INPUT DATA
§

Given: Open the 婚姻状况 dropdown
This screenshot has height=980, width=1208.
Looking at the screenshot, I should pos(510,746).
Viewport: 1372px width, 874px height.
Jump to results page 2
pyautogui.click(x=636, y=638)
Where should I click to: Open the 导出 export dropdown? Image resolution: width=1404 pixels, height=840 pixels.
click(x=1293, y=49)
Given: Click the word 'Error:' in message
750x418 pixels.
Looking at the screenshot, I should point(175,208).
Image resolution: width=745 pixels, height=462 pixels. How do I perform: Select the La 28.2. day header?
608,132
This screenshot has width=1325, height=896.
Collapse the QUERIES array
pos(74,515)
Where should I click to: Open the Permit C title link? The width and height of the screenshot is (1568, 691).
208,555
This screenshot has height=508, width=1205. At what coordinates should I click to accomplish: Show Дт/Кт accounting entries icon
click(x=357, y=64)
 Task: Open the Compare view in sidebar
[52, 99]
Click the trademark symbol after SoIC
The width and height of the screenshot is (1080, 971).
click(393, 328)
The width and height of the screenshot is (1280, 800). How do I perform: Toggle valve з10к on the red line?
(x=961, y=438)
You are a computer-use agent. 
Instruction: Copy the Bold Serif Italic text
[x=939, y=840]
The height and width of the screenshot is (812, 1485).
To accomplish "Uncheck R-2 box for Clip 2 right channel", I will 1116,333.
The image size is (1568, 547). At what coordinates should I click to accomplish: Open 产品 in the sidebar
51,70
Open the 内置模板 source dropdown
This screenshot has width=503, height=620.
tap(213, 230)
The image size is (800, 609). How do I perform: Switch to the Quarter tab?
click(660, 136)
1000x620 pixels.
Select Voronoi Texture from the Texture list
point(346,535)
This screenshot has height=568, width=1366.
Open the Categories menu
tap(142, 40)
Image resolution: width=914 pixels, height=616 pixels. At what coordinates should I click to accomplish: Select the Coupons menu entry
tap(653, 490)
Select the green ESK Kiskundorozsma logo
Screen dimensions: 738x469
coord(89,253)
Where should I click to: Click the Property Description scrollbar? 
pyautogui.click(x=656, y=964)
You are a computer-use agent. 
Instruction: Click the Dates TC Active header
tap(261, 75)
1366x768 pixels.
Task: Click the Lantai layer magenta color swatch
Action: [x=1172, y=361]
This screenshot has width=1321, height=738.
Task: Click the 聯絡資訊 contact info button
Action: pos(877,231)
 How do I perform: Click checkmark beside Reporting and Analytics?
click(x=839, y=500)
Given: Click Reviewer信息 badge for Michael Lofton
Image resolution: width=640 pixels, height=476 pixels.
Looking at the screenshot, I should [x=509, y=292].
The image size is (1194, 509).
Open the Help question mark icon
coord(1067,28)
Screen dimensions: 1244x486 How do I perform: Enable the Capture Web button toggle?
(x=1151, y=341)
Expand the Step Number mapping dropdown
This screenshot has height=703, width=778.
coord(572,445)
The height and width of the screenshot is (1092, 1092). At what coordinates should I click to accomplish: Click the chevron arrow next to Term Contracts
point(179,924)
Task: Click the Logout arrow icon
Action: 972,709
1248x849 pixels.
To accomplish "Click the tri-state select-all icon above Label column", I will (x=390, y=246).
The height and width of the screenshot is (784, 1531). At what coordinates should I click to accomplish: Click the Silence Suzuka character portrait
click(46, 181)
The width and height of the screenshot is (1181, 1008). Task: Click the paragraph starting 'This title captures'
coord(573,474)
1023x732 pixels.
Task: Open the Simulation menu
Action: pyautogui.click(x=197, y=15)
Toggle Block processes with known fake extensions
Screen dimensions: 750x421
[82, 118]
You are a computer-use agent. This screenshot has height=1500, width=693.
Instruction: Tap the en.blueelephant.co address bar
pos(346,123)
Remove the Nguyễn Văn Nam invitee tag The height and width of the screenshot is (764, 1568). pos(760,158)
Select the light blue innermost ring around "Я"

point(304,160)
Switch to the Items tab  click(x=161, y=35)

§

PROBLEM REQUIREMENTS
Where a line in the material above holds "Given", copy that line.

ANSWER AREA
Given: Open the 婚姻状况 dropdown
Given: Click the word 'Error:' in message
Given: Click Reviewer信息 badge for Michael Lofton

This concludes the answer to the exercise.